Not only has the Supreme Court indicated that the “receipt” offense of section 922(h) is more limited than that defined by section 1202(a), but also this court has adopted a similar construction. In United States v. Craven, 478 F.2d 1329 (6th Cir.), cert. denied, 414 U.S. 866, 94 S.Ct. 54, 38 L.Ed.2d 85 (1973), reh. denied, 414 U.S. 1086, 94 S.Ct. 606, 38 L.Ed.2d 491, appellant contended that the government had failed to demonstrate receipt in violation of section 922(h). We observed that the Supreme Court’s interpretation of the interstate character of the receipt requirement in Bass “comport [ed] with the accepted interpretation of the predecessor statutes of § 922 (h),” and “conelude[d] that 18 U.S.C. § 922(h) speaks only of receipt of firearms or ammunition in interstate transportations and does not concern possessions at all.” Id. at 1336. Applying this test, we affirmed the conviction because within a few days after the theft of a police officer’s gun in Ohio, appellant was found in possession of it in Kentucky.
Finally, in United States v. Ruffin, 490 F.2d 557 (8th Cir. 1974), not cited by either party to this appeal, the court held that “for a receipt to be cognizable under § 922(h), the government must show that at the time the gun was received it was part of an interstate transportation.” Id. at 560. Accordingly, when the evidence showed only that a gun, found in appellant’s possession in Missouri, had been stolen seven months earlier in Illinois from an interstate common carrier, appellant’s conviction had to be reversed. The evidence was deemed insufficient to show that receipt of the gun was part of an interstate transportation.
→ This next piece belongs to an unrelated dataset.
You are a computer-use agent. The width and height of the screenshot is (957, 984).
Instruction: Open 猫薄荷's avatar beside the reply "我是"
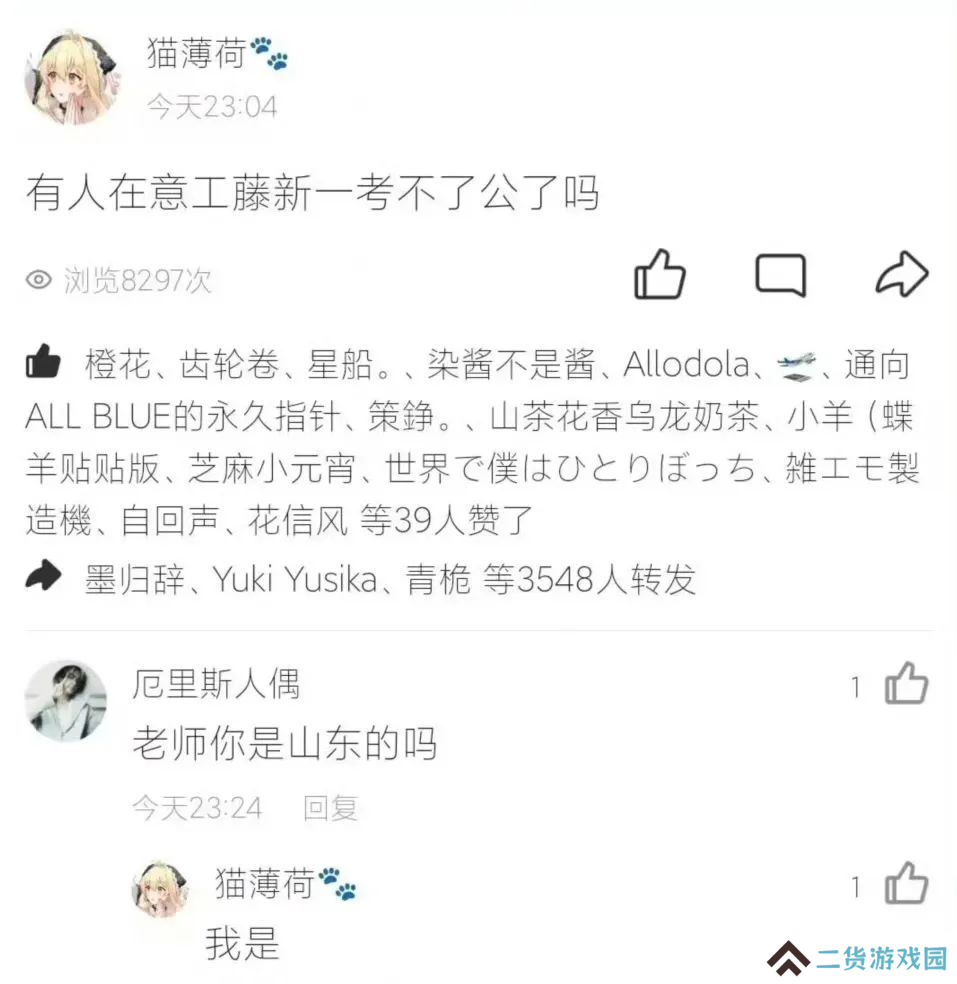click(161, 887)
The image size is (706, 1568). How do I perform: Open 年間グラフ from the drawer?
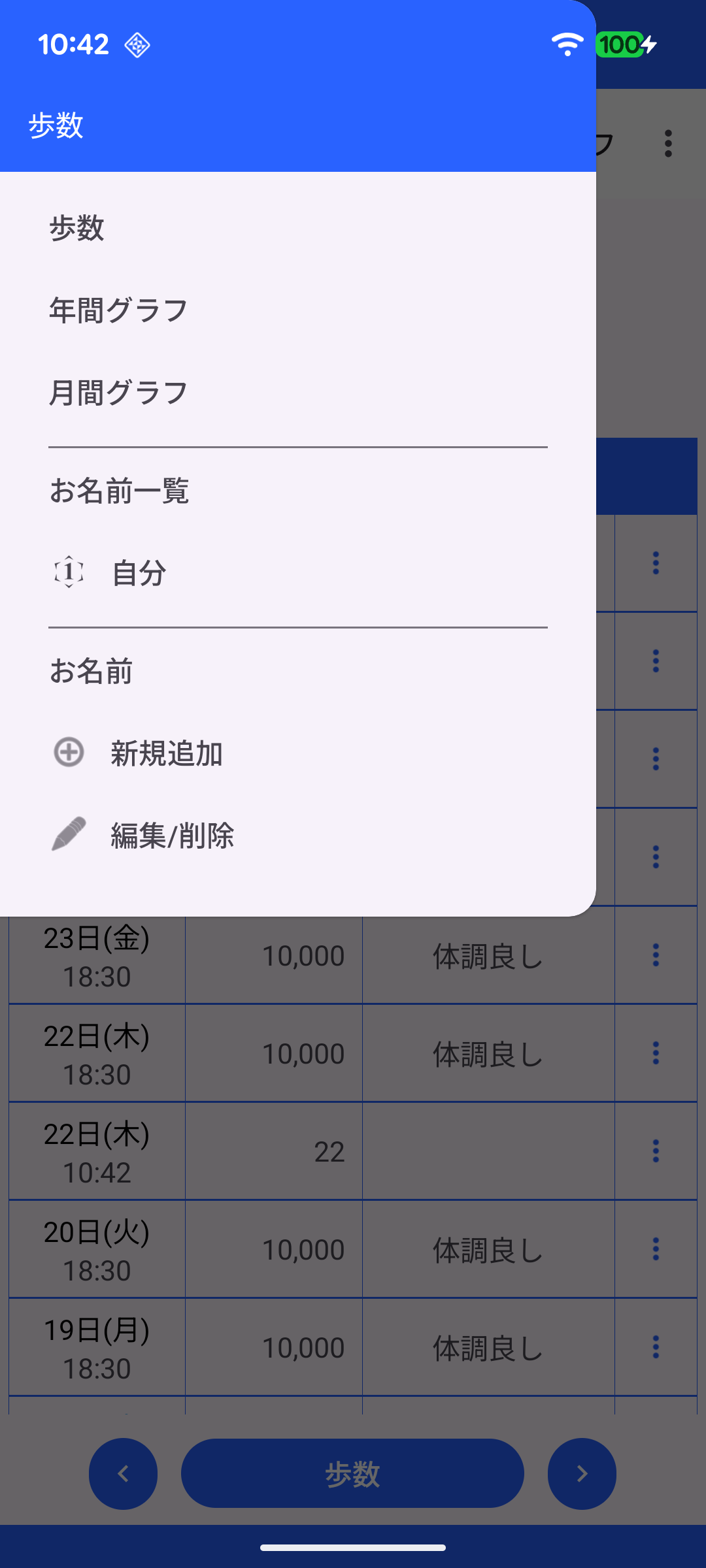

When the Supreme Court authoritatively construes a statute, and Congress preserves its original language in enact*636ing successor statutes, I believe that the scope of the statute’s prohibition remains the same, in the absence of evidence that Congress intended identical language in a successor statute to mean something different from its meaning in the original statute. In .this case, appellant’s purchase of the weapon was a purely intrastate transaction even though the gun had once been shipped in interstate commerce from the manufacturer to the dealer where it came to rest before it was sold to appellant. This evidence is insufficient to demonstrate the connection with interstate commerce required by 18 U.S.C. § 922(h). Accordingly, I would reverse appellant’s conviction.